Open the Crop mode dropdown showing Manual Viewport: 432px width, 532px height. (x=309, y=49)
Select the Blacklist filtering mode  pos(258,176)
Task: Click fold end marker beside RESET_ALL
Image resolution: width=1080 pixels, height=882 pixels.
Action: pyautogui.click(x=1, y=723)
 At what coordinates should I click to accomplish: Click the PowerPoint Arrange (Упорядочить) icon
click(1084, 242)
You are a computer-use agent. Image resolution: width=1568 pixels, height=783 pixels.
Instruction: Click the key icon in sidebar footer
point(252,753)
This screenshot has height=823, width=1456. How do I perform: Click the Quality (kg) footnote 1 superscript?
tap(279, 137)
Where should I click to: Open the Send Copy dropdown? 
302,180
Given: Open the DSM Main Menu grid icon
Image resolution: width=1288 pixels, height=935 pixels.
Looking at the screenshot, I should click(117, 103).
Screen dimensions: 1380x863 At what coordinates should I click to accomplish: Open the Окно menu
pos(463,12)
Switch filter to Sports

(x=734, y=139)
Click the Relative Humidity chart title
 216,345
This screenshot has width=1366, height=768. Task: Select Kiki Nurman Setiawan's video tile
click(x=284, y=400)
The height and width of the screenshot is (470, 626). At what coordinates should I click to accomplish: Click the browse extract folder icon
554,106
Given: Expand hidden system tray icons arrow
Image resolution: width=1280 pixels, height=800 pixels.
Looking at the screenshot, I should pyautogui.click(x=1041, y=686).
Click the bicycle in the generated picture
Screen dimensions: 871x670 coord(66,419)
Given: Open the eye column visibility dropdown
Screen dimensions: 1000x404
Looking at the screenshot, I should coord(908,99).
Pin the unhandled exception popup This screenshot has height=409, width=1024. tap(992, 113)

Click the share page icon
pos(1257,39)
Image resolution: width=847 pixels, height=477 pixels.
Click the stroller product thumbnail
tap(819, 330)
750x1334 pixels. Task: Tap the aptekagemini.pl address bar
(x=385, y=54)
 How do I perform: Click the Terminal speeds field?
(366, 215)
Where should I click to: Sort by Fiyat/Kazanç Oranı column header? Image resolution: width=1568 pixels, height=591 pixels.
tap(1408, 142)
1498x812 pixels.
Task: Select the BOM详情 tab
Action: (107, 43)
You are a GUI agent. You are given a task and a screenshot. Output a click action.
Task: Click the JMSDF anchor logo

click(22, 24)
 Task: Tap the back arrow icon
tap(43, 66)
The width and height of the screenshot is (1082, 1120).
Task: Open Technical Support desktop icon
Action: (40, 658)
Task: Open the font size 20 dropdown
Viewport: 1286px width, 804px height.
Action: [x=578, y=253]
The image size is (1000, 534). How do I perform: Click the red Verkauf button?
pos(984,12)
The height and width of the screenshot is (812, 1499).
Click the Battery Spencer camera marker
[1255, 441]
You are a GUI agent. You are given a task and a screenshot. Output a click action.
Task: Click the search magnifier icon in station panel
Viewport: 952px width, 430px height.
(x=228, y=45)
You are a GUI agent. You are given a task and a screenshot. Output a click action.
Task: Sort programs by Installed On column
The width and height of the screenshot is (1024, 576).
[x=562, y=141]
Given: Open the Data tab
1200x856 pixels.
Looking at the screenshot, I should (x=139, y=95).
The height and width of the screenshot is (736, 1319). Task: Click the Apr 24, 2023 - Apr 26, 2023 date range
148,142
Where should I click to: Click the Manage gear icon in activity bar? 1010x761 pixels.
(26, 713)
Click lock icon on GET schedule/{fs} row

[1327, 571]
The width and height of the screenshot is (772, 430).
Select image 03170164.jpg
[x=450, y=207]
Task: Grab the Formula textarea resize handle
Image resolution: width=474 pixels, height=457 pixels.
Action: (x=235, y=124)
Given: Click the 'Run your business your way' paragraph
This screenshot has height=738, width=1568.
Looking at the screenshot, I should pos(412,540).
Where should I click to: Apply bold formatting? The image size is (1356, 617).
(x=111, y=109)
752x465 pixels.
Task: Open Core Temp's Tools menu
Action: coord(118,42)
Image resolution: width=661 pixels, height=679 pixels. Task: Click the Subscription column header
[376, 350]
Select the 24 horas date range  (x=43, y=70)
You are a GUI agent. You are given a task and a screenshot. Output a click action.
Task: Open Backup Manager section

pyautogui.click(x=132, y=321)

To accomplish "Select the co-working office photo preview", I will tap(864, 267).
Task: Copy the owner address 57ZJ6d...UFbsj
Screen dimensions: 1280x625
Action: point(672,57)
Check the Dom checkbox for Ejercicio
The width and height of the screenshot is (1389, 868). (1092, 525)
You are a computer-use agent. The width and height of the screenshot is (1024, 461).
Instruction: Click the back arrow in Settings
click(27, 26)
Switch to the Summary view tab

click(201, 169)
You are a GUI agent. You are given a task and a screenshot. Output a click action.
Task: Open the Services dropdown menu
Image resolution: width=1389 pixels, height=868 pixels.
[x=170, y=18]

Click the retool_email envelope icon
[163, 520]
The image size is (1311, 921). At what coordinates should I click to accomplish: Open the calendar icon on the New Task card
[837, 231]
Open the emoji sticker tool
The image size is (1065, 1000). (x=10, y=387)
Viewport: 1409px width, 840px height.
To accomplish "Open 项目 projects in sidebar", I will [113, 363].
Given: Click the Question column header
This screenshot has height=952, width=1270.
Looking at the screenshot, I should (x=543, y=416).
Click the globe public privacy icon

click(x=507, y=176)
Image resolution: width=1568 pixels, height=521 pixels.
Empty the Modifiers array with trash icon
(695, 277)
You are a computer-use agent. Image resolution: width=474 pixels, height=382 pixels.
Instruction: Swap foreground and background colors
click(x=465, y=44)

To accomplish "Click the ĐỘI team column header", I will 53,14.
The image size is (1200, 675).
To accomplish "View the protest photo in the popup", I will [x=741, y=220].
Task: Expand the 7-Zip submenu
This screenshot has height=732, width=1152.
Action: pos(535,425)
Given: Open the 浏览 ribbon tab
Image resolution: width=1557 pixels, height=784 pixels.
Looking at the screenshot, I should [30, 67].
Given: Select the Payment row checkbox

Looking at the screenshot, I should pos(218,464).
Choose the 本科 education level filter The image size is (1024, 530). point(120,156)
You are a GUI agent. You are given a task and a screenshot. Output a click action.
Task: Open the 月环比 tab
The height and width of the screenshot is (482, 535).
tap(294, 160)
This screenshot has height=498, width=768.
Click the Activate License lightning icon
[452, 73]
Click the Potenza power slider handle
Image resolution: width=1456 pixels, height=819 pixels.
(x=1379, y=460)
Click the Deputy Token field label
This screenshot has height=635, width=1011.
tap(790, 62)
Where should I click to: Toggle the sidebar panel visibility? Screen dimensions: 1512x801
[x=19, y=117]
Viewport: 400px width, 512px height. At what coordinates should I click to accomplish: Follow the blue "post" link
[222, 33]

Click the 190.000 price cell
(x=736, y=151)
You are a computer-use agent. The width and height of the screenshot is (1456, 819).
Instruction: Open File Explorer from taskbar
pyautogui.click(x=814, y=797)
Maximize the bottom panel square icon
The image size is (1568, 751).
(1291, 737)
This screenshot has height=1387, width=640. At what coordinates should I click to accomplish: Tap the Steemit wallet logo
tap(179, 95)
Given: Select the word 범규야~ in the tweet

== TASK REQUIREMENTS ==
Pick out every line of the data above that contains the string "marker", and copy each one. Case counts.

== REPLY ==
Task: Click fold end marker beside RESET_ALL
Click the Battery Spencer camera marker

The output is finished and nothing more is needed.